みちたろ

ペトラ・フォン・カントの苦い涙のみちたろのレビュー・感想・評価

4.8
初のライナー・ヴェルナー・ファスビンダー監督作品。

支配欲という名の愛、そして嫉妬に狂うペトラ。魔性の魅力を放つカーリン。言葉はなくとも全てが伝わってくるマリーヌ。人間の汚さと矛盾をある一室の会話劇で描ききってしまうファスビンダーの手腕に脱帽した。

ファスビンダーは男性であるが、男性性を批判しているようにも思えた。女性の心理や狂気的な部分を汲み取るのに長けているのがよく分かる。しかし単なる女同士の喧嘩にはとどまるはずもなく、大胆な衣装や構図で観客を飽きさせない。

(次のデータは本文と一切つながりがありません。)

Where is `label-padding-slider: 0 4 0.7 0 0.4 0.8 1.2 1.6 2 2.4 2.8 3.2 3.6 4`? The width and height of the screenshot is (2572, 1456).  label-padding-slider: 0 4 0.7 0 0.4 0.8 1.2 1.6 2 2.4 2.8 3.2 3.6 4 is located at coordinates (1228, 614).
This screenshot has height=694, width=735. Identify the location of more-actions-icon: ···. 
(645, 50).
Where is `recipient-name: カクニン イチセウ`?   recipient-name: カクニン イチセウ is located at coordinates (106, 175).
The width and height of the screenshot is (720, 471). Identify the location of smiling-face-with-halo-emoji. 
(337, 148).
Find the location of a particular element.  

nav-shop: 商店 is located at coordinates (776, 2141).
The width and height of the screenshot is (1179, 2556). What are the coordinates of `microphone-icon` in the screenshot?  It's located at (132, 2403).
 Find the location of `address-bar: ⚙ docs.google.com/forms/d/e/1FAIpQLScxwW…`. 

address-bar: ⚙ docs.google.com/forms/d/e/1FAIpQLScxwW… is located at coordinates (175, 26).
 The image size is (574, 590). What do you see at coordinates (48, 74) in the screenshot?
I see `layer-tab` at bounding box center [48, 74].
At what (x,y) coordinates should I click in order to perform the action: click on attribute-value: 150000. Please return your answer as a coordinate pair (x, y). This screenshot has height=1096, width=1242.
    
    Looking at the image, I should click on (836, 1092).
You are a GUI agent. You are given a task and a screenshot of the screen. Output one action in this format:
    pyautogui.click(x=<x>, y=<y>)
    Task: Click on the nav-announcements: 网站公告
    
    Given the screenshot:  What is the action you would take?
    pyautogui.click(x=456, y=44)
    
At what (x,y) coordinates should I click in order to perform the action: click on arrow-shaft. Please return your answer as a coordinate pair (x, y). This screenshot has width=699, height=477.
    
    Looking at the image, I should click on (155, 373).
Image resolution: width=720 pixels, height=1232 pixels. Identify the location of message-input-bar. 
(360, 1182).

特に「間」の演出は実に見事で、3人の感情が表情だけなく視線と仕草で表現されているのも、演劇的で巧みな演出だ。また、マリーヌがガラス越しのペトラに手を置くショットやブラインド越しの光の当て方には感嘆した。

映画自体オールタイム・ベスト級の傑作なのだが、やはりそれはハンナ・シグラの魅力と演技によるものであることを認めざるを得ないだろう。彼女とファスビンダーの代表作、『マリア・ブラウンの結婚』を観るのが楽しみで仕方ない。